Winter will soon be upon us, and with it a period during which NHS staff will face increased pressure and demand on services – that is on top of the distressed baseline service they are already working in.
While seasonal illnesses do affect the health service, chronic staffing shortages, underfunding and a lack of resources have, in reality, made it increasingly difficult to distinguish ‘winter pressures’ from those experienced throughout the rest of the year.
Doctors and other healthcare professionals know, however, that this winter is likely to be exceptionally tough, for a number of reasons.
It hardly needs saying the NHS is still recovering from COVID-19, a crisis which stretched and tested the healthcare workforce to breaking point, and which greatly exacerbated a backlog in unmet patient care.
Indeed, the number of patients waiting for consultant-led elective care services rose from an already daunting figure of 4.4m at the start of the pandemic, to 7.7m recorded in July this year just in England alone.
Meanwhile the health service is desperately contending with a workforce shortfall, estimated at around 150,000 full-time equivalent staff.
Improving recruitment and retention rates of all staff is clearly essential if we are to prevent this black hole in staffing from expanding let alone improving.
NHS England’s Government-approved Long Term Workforce Plan launched in June this year was meant to allay fears and address the crisis, yet analysis by the BMA has concluded the plan ‘is silent’ when it comes to elaborating on how it will retain staff, by addressing doctors’ and others’ demands regarding pay and workplace terms and conditions.

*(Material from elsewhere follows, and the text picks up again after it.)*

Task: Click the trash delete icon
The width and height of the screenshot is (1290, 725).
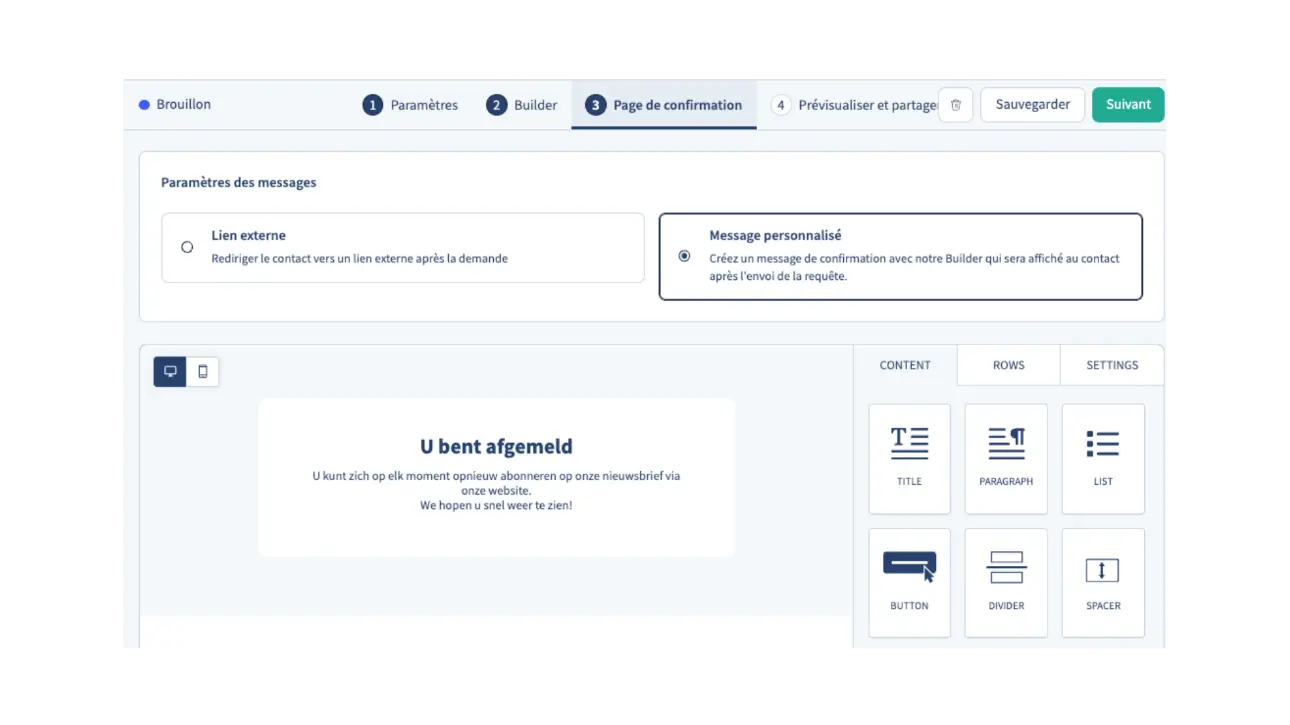Action: [x=955, y=105]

There was a clear consensus at this year’s BMA annual representative meeting that the plan is not fit for purpose and, as doctors, we cannot afford to be dependent on a strategy we know is set to fail.

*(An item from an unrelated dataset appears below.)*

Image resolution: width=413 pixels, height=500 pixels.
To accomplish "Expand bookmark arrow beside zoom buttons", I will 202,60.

The failure to understand and adequately address the needs of the NHS and its staff are in large part the catalyst which has this year seen doctors (junior) and their consultant colleagues take the difficult decision to engage in independent and joint industrial action.

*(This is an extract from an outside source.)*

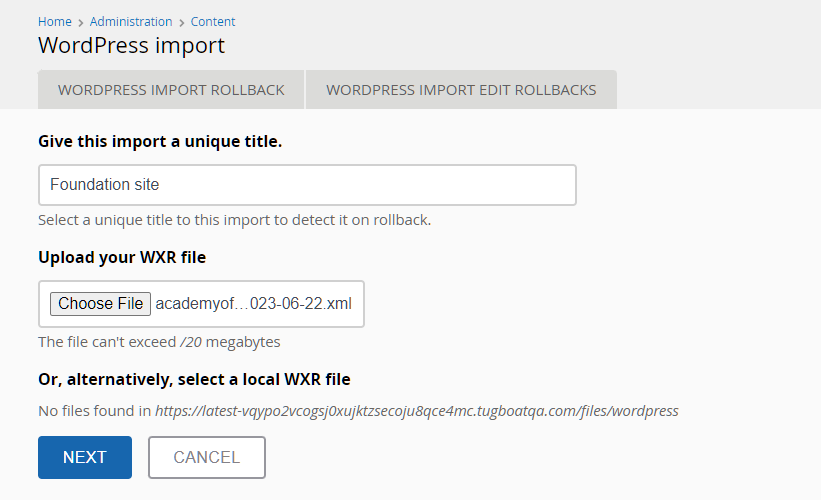
Task: Click the 'WordPress import' page heading
Action: pos(131,46)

I know full well how painful the decision to strike has been for our profession, with tens of thousands of you having bravely sustained your action over many months in the face of an obstinate Government and often hostile national press. On top of this, specialist, associate specialist and specialty doctors in England are conducting an indicative ballot on strike action, which could ultimately see them joining their doctor and consultant colleagues on picket lines up and down the country.
Fortunately, the majority of our patients recognise our cause and continue to support our struggle, knowing the crisis in their NHS is not the result of doctors’ striking, but the culmination of persistent underinvestment in funding, resources and staffing for the NHS.
This was evidenced by a BMA poll released this month which showed 42 per cent of the public placing blame for the rising waiting lists for elective treatment on the Government.
While the Government has the power to end these strikes by coming to the negotiating table, we owe it to those colleagues we have lost, and to those we could gain in the future, to do absolutely everything within our capability to ensure our workforce is valued.
At such a time, looking out for each other and for our own health has never been more important.
I want to stress that the BMA is here to support you however we can through our 24/7 counselling helpline which can be reached on 0330 123 1245 – open to all medical students, doctors and their dependants regardless of membership status.
The issue of support is something which also comes to mind in light of extremely disturbing recent findings concerning sexual harassment and violence in the NHS by the Working Party on Sexual Misconduct in Surgery – one in a series of many raising the same concern.
A study published last month by the University of Surrey and Exeter University reveals almost a third of female surgeons reported they had been sexually assaulted by a colleague, with two thirds having faced sexual harassment in the workplace.
These shocking revelations follow those of the BMJ’s Me Too investigation earlier this year which uncovered more than 35,000 cases of rape, sexual assault, harassment, stalking, and abusive remarks recorded at NHS trusts between 2017 and 2022.
I and my colleagues at your BMA know full well how much work is still needed in the struggle to confront and eradicate sexism and sexual abuse in the health service, with the BMA having published the results of its Sexism in Medicine survey in 2021.
I want to thank all the women who bravely raised their voices to highlight this abuse, and I encourage any member who has been affected or is concerned by these issues to get in touch.